Y así, con el fin de dejar contento a un sector del gran empresariado agrícola y a una oposición que ha anunciado, con la amplificación que le da El Mercurio, el infierno en la tierra si se aprueba la reforma, el ministro de Agricultura Carlos Furche comunica que el proyecto, radicado en su segundo trámite constitucional en la Comisión de Agricultura del Senado, no será visto hasta después del 19 de noviembre. Ya lo sabemos, aunque es el Congreso el que aprueba las leyes, el Ejecutivo en su rol de colegislador tiene un gran poder para incidir sobre ellas. Entre sus atribuciones, las de decidir cómo y cuánto avanza determinada iniciativa legal.
El guiño al empresariado agrícola (y minero y energético) es posible que no sea más que un saludo a la bandera. Total, sabido es por todos que el Chile profundo, ese de huasos, rodeos y corraleos, en su mayoría no es muy dado a votar por un autodefinido conglomerado de centroizquierda. En el análisis debe estar presente, de seguro, evitar que se sigan organizando las apocalípticas reuniones que impulsa la Sociedad Nacional de Agricultura para demonizar los cambios a la institucionalidad hídrica y que luego aparecen tan bien retratadas en sus medios afines.
Desde sus detractores neoliberales acusan la reforma al Código de Aguas de ser profundamente ideológica. Y por cierto que lo es. Lo es señalar que el agua debe contar con una priorización que permita en primer lugar el consumo humano, la supervivencia de los ecosistemas y de actividades productivas de subsistencia como es la del campesinado. Lo es garantizar los derechos ancestrales de las comunidades indígenas cuyos poco más de cinco siglos de inicio del despojo estuvimos recordando hace unos días. Lo es asumir que el agua, esencial para la vida, no puede ser sujeto de apropiación, especulación o transacción, por sobre el bien común.
Eso es ideología pura y está bien que lo sea, porque con visiones de sociedad –relato le llaman también- se construye el futuro. ¿O alguien cree que la mercantilización de los bienes comunes es solo una respuesta técnica a la realidad, sin ideario que la sustente? La despolitización, sumada a la ignorancia de los procesos históricos, nos ha llevado a escuchar tal majadería.
Por eso el anuncio de Furche, que ha hecho sonar las alarmas de un sector de los legisladores oficialistas, es mucho más que el simple retraso de un proyecto.
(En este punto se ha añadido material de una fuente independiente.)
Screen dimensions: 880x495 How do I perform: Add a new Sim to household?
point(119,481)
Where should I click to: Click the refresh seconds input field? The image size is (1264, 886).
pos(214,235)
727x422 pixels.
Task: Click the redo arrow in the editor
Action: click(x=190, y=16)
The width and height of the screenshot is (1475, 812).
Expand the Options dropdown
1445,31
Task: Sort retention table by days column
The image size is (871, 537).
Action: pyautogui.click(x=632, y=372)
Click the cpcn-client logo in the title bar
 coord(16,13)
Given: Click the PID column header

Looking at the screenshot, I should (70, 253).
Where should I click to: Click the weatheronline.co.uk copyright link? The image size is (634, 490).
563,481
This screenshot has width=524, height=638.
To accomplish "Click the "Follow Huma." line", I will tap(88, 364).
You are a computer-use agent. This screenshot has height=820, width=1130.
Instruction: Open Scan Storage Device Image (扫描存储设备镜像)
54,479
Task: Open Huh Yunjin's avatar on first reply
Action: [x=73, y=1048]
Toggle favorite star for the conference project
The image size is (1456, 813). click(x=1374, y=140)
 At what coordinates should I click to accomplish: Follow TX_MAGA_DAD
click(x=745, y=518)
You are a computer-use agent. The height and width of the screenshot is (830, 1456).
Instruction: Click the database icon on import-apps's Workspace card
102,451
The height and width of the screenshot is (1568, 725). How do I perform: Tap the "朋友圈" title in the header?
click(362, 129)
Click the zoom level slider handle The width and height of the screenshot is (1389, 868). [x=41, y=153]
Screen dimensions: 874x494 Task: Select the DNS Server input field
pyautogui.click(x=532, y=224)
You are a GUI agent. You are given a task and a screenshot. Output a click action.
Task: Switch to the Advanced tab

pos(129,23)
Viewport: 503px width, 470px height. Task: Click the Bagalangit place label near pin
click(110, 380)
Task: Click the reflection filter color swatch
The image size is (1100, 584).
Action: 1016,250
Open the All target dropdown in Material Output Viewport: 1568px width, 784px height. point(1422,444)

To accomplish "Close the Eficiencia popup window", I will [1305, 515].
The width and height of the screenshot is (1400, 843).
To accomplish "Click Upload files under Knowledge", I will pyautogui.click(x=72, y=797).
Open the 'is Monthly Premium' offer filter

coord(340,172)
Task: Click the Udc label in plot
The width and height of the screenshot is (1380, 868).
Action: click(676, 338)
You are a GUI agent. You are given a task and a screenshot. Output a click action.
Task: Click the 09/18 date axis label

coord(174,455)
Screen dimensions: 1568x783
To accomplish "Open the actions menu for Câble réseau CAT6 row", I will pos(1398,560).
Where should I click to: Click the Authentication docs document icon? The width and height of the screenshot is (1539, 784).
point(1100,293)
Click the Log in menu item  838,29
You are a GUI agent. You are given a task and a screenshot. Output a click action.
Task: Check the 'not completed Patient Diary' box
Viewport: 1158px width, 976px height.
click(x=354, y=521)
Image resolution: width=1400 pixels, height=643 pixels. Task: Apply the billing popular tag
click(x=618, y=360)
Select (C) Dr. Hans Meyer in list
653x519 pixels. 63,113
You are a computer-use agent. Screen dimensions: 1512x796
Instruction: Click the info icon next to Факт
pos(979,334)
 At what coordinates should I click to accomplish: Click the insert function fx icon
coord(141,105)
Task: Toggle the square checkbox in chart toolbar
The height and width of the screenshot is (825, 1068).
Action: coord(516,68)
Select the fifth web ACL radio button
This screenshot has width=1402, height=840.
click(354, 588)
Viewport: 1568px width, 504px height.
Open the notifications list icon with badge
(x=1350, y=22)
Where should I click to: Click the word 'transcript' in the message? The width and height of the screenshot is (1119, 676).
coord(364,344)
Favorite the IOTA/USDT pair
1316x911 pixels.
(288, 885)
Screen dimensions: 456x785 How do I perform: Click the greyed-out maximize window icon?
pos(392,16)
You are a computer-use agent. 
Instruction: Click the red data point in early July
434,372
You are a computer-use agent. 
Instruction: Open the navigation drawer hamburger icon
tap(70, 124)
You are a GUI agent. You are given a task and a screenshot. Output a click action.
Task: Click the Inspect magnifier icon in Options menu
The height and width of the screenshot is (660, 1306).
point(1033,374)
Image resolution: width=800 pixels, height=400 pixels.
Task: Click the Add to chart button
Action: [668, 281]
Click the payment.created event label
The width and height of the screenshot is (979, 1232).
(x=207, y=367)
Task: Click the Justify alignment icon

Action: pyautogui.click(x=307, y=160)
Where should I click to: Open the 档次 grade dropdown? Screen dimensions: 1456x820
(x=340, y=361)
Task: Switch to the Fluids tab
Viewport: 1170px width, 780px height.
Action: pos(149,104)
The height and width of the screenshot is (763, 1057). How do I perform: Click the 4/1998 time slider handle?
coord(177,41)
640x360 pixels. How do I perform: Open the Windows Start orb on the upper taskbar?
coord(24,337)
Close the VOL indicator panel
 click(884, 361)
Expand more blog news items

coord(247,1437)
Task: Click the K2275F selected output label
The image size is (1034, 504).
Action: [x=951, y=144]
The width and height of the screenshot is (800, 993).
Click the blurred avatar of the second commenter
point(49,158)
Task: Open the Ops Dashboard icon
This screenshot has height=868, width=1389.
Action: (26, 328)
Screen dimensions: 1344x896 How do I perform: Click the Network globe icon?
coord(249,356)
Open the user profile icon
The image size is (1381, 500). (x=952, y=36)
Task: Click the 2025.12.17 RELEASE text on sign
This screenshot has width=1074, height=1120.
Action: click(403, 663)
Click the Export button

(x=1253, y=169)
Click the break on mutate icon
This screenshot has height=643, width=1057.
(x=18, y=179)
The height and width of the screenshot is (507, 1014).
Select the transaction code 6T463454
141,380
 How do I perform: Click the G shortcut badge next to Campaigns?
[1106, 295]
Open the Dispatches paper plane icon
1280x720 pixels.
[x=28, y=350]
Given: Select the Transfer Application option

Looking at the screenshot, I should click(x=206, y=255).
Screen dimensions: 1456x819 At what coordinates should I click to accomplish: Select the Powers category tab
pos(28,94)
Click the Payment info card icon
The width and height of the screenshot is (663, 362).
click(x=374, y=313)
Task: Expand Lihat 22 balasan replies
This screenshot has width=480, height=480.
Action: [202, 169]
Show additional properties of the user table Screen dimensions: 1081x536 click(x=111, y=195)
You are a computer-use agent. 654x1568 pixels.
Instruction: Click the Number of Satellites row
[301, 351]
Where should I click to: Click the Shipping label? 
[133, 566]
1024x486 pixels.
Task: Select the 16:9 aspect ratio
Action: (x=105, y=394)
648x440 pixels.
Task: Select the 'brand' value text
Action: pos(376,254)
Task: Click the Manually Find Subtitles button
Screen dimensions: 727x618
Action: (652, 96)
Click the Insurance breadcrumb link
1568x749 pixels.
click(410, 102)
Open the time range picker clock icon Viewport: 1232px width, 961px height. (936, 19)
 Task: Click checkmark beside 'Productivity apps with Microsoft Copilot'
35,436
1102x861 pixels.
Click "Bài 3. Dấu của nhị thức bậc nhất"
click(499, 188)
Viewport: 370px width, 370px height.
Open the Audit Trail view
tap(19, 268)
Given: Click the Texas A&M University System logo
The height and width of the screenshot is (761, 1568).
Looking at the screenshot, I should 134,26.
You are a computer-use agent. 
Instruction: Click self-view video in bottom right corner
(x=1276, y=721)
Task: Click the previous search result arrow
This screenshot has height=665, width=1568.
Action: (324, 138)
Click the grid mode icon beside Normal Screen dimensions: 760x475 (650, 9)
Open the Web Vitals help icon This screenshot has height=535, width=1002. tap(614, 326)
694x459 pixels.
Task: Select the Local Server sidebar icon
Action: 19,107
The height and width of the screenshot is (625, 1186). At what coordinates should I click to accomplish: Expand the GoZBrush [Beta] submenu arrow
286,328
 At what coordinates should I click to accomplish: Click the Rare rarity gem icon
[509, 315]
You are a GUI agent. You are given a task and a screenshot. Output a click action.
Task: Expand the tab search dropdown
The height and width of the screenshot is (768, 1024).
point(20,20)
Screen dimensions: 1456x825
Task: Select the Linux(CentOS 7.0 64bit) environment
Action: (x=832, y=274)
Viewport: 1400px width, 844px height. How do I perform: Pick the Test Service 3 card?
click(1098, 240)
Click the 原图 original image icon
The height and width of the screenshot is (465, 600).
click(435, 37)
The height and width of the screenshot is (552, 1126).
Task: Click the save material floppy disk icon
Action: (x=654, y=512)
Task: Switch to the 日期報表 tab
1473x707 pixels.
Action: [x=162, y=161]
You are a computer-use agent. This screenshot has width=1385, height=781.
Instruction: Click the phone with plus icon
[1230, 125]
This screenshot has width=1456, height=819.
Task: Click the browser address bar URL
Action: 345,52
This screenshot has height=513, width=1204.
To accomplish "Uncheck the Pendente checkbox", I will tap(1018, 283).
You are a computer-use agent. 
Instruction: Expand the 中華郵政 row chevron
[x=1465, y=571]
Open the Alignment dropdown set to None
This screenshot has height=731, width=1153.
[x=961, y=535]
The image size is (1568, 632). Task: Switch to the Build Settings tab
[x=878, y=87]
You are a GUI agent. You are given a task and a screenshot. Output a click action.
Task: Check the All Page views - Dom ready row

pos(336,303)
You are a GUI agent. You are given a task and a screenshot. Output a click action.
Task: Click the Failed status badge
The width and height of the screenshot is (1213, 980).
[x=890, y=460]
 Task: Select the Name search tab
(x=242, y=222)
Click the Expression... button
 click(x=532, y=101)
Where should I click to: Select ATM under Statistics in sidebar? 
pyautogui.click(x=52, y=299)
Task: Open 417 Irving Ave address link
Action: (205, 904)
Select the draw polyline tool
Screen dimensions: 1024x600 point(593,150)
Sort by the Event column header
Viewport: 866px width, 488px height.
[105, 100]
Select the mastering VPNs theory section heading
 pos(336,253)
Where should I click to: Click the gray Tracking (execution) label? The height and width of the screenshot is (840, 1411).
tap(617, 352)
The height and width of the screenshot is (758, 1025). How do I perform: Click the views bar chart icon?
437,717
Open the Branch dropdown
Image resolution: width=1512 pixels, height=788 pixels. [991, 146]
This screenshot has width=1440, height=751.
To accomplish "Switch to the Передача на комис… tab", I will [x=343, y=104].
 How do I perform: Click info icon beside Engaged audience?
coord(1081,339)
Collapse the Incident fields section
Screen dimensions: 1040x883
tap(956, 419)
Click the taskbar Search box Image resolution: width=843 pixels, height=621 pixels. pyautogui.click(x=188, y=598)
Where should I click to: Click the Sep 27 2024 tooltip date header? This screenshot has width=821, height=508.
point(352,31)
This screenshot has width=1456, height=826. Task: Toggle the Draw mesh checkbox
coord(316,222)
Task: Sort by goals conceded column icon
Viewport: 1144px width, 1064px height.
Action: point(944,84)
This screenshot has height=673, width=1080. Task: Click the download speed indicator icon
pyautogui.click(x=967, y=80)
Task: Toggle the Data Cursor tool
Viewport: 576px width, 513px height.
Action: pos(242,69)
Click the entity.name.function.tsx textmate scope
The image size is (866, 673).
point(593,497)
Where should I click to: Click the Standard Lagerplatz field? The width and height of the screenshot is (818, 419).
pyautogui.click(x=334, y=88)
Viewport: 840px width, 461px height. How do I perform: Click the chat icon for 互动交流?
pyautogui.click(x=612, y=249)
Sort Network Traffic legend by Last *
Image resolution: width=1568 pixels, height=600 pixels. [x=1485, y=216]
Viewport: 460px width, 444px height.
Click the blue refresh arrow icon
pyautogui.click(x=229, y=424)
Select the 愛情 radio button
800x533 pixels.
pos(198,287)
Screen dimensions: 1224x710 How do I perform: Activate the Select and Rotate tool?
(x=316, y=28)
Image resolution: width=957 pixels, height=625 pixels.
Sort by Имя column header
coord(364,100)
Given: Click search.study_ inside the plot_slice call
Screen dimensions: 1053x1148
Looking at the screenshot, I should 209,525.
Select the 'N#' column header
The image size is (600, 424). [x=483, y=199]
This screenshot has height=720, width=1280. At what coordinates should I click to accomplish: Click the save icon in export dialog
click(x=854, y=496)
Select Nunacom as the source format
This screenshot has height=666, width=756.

Es una renuncia en pos de mantenerse el poder. No es que la reforma sea la mejor que uno esperaría (para eso hay que cambiar la Constitución y, de paso, el sentido común asociado al agua), pero sí un buen paso en esa dirección.
Habrá que esperar las explicaciones que el secretario de Estado dé este miércoles ante la Comisión de Recursos Hídricos de la Cámara de Diputados, instancia que lideró la discusión durante el primer trámite constitucional. Una en la cual será necesario profundizar en las definiciones del legado que quiere dejar este gobierno, ya que el riesgo de que a solo cinco meses del fin de esta administración -con receso veraniego mediante- este retraso derive en una no aprobación, es mayúsculo. Y ya sabemos –porque así lo ha expresado el candidato- lo que ocurriría a nivel legislativo, y en muchos otros planos, si llega la retroexcavadora de Sebastián Piñera.